「ねえ、由衣子ちゃん。ひとつだけ聞いていい?」
「……はい」
私は毛布から顔を出すと恐る恐る游さんをみつめた。
「由衣子ちゃんは僕が嫌いになったから家を出て行ったの?」
「違います」
「じゃあ、どうして?」
游さんの言葉に私はどうこたえるか悩んで、結局素直に思ったままを伝えることにした。
「……むしろ、好きだったから身を引いたんです。だって、游さんは游さんにふさわしい女性と結婚するんでしょう? それを傍で見ているなんて、私には出来ないと思ったから」
言い終わるころには、私の目からは大粒の涙がこぼれ落ちていた。

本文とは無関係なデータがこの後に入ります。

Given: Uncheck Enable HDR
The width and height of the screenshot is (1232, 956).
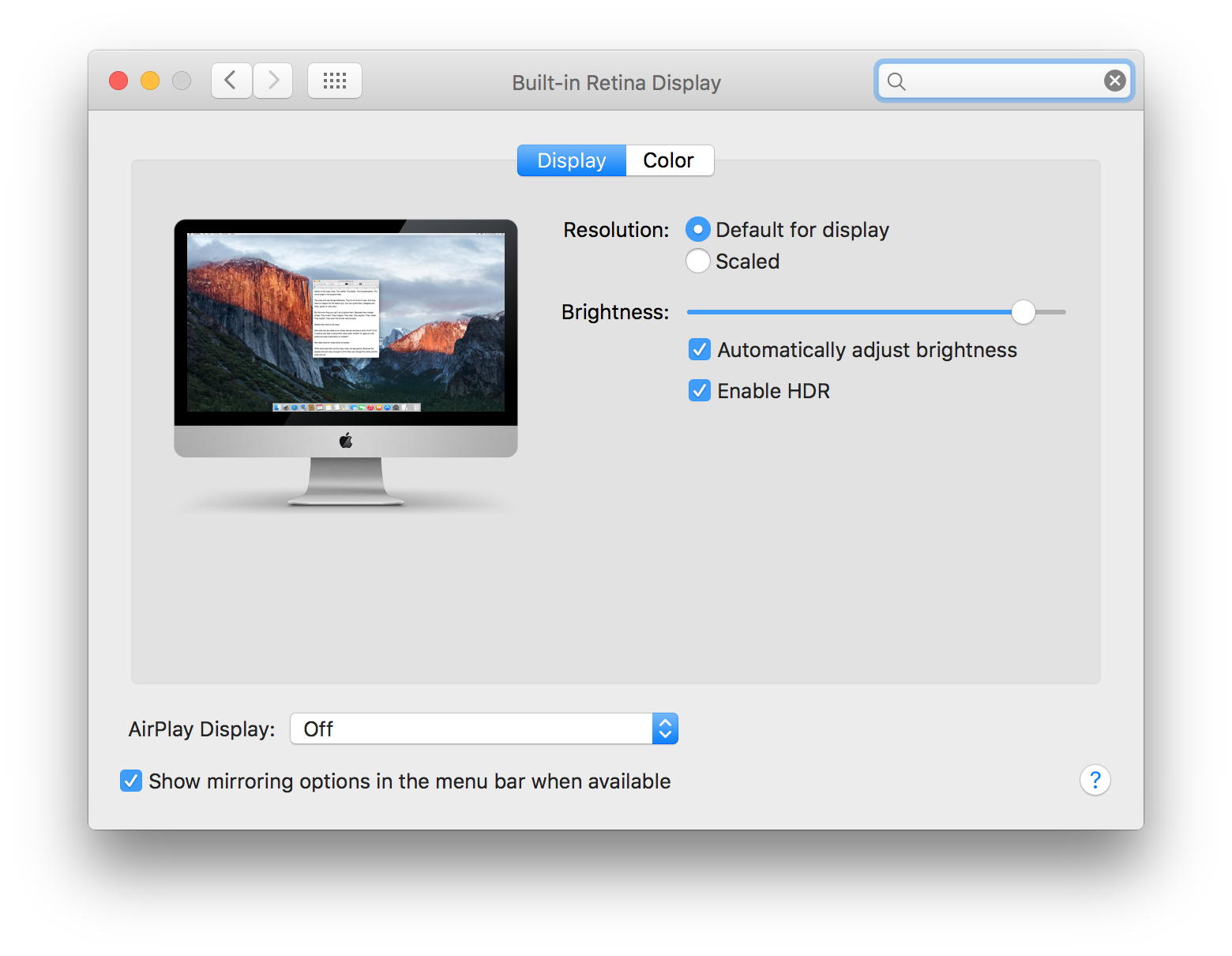Looking at the screenshot, I should 698,390.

游さんの顔が滲んでもう見えない。
「だから出て行ったの?」
「そうです」
「いけない子だね。そんな理由で出て行くなんて」
「ごめんなさい、游さん」
「……ねえ、由衣子ちゃん。もうどこにもいかないって約束して? そうすれば許してあげてもいいよ」
それってつまり、傍にいてもいいってこと?
「游さんはそれでいいんですか?」
「いいもなにも、僕は、あの靴の持ち主を探すためなら、世界中のどこへだって行くつもりだった。シンデレラに出てくる王子みたいに必死でね」
「本当ですか?」
「もちろん、本当だよ。それくらい君は僕に取ってにとって大切な存在になってしまったんだ」
そんなふうにいわれたら、余計に涙が止まらなくなる。私はまるで子供みたいに泣いた。